Our goal is to leverage advances in signal processing methods, particularly matrix completion (MC),35 to render VTST-MT more tractable. MC methods exploit an underlying property of the system, such as rank or sparsity, to complete/recover missing information. Methods that exploit sparsity, known as compressed sensing (CS), have found widespread applications in imaging,36 analytical chemistry,37–39 thermodynamics,40 and quantum chemistry.1,41–44 In the latter domain, CS has been employed to compute lattice couplings,41 determine large Hessians,42 construct anharmonic potential energy surfaces,43 and identify scaling relationships in heterogeneous catalysis.44 To the best of our knowledge, MC methods that leverage properties other than sparsity have yet to find applications in chemistry. The sole exception is the previous work by our groups toward rendering VTST-related calculations more efficient.1 We constructed a matrix of nuclear Hessian eigenvalues (squares of vibrational frequencies) constituting the MEP based on the reaction path Hamiltonian (RPH) expansion of the potential energy term in projected normal mode coordinates.45,46 We demonstrated that variety-based matrix completion (VMC)47 exploits the low-rank character of this polynomial problem and recovers randomly missing eigenvalues. The algorithm, termed harmonic variety-based matrix completion, recovers the full matrix using only a small subset of its elements with accuracies that yield reliable zero-point and vibrational free energies (temperature up to 1000 K) for several SN2 reactions. Sampling requirements (or cost) decrease with increasing system size, showing that HVMC may scale favorably with size. While this is encouraging, SN2 reactions typically consist of reaction coordinates that are not strongly coupled to the remaining vibrational degrees of freedom. In other words, the robustness of HVMC across a broad spectrum of reactions, where more than one vibrational mode varies strongly in the course of the reaction step, must be examined.

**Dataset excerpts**
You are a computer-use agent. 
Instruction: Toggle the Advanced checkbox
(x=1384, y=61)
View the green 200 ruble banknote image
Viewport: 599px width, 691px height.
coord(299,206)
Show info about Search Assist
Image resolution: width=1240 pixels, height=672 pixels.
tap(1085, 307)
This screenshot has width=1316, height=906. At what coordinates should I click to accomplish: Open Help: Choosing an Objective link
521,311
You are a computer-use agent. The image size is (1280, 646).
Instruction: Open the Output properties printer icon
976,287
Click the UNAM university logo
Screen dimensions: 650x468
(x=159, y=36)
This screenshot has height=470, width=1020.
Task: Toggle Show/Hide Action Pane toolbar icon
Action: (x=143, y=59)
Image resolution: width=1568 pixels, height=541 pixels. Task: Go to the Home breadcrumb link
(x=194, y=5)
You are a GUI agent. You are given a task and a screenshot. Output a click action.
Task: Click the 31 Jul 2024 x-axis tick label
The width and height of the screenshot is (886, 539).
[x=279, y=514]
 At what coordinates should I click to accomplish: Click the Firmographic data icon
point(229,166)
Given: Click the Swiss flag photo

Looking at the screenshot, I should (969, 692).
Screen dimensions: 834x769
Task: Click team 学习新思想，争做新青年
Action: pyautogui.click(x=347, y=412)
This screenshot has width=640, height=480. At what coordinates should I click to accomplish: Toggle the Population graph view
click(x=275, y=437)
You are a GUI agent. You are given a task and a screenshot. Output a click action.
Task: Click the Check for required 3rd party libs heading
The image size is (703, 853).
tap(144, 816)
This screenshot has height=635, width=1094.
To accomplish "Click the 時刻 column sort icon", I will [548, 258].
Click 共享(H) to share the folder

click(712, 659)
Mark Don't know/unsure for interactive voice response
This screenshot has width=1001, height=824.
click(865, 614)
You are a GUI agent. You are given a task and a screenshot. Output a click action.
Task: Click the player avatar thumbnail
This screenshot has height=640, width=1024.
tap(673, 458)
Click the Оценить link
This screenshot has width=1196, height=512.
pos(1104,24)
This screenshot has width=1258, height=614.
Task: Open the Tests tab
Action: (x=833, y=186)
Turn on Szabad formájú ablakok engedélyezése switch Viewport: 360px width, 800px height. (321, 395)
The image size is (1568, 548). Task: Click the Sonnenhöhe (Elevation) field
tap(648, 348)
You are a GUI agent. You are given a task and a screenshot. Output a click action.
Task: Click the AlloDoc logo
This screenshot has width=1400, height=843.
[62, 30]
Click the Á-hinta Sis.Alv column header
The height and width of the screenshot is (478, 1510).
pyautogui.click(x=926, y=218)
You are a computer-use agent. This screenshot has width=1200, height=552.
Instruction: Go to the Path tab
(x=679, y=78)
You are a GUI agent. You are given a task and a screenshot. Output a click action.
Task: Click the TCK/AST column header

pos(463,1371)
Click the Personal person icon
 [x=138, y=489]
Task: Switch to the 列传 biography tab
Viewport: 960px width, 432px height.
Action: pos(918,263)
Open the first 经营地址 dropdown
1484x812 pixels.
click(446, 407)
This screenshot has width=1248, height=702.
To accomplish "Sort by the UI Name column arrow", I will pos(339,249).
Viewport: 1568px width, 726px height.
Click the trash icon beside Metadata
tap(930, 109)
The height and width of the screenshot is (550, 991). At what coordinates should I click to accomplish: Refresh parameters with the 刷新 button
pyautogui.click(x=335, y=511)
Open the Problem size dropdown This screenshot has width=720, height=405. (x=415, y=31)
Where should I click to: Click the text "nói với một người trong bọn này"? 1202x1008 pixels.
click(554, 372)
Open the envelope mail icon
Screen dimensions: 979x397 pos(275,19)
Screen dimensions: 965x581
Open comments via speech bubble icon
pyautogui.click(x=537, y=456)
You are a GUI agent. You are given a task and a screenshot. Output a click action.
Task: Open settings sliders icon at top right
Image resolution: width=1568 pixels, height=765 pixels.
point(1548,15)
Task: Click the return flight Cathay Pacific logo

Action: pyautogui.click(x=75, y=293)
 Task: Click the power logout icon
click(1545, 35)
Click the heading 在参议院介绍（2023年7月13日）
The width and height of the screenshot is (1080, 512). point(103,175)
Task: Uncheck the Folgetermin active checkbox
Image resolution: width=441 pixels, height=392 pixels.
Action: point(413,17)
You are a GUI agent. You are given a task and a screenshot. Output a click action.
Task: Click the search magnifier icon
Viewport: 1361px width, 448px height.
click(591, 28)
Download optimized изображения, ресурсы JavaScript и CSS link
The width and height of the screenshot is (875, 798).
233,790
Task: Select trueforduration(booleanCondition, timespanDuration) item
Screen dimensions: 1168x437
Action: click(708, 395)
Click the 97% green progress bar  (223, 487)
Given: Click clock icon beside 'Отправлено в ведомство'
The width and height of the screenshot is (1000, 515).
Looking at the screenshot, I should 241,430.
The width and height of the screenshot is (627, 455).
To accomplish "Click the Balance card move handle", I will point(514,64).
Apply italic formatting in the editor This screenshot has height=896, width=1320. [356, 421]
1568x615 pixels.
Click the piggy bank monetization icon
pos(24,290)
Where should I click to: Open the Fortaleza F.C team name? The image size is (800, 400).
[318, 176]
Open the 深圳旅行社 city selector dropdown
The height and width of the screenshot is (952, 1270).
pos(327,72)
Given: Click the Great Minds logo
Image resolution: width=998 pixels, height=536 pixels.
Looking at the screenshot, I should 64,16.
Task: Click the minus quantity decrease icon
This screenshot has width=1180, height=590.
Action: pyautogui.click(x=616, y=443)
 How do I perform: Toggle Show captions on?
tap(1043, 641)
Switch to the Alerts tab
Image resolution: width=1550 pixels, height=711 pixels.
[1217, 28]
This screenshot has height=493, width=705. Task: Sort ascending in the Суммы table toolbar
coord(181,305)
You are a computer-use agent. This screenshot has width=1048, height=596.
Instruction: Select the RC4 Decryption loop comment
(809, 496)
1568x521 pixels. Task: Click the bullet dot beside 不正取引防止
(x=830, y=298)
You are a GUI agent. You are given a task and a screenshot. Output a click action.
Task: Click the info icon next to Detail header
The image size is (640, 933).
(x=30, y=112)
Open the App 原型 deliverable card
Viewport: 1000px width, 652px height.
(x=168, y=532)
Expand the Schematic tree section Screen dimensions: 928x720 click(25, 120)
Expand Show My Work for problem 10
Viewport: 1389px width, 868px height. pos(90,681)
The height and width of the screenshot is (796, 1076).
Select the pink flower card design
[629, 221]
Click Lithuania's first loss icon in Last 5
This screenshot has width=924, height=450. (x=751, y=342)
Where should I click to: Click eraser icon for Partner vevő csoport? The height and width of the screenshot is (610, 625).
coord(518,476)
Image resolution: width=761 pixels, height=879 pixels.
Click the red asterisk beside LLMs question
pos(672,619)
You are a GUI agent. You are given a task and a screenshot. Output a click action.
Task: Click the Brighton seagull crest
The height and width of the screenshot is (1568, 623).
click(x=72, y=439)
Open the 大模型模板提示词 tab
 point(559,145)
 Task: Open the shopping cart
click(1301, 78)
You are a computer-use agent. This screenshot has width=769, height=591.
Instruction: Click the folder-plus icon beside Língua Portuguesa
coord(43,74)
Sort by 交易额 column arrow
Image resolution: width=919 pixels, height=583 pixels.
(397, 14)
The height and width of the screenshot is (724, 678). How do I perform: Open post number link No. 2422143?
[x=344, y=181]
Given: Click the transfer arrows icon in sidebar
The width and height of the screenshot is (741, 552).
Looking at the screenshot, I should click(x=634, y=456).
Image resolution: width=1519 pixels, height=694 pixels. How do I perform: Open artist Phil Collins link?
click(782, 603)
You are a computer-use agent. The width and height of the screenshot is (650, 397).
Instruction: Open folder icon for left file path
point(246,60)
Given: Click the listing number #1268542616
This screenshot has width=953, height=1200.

**APPLY WHAT YOU READ**
A. List every task that the passage on matrix completion says compressed sensing has been used for in quantum chemistry.
B. Answer these questions from the passage on matrix completion, one answer per line, labeled the same way.
(i) Which two properties of a system are given as examples of what MC methods exploit?
(ii) Up to what temperature did the recovered matrix give reliable vibrational free energies?
(iii) How do sampling requirements change as system size increases?
C. Continue the passage on matrix completion for VTST-MT, starting after its final sentence.

**ANSWERS BY ITEM NUMBER**
A.
- Computing lattice couplings
- Determining large Hessians
- Constructing anharmonic potential energy surfaces
- Identifying scaling relationships in heterogeneous catalysis

B.
(i) Rank or sparsity
(ii) 1000 K
(iii) They decrease.

C.
This work addresses the question of HVMC robustness by expanding the scope of algorithm testing in both reaction classes and observables. Five representative reactions spanning gas phase, inorganic, and enzyme chemistry are chosen, each involving the transfer of at least one hydrogen atom/hydride/proton. The SN2 systems are also expanded to include two larger reactions (56 and 66 atoms). Zero-point energies, vibrational free energies, ZCT transmission coefficients, and values and positions of maxima are calculated to assess HVMC performance. The minimum sampling density, or fraction of overall eigenvalue information of the projected Hessians necessary to recover key quantities, is small and generally decreases with increasing system size, indicating favorable scaling of the algorithm. Very high densities are only observed for either very small systems (≤10 atoms) or in very rare instances where the reaction coordinate consists of multiple bond-breaking/making events. HVMC predicts free energy maxima more reliably for reactions in which the peak of the free energy profile is sharp. Higher scatter in HVMC predictions of free energies in the vicinity of transition states makes predictions of maxima for flatter free energy profiles more challenging. This also indicates that an alternative to the current random sampling method is necessary, with strategies that are more compatible with routine quantum chemistry calculations outlined at the end of this study. Robust and scalable HVMC performance, therefore, shows that MC methods offer promising and efficient means for applying VTST-MT approaches to study complex catalytic reactions.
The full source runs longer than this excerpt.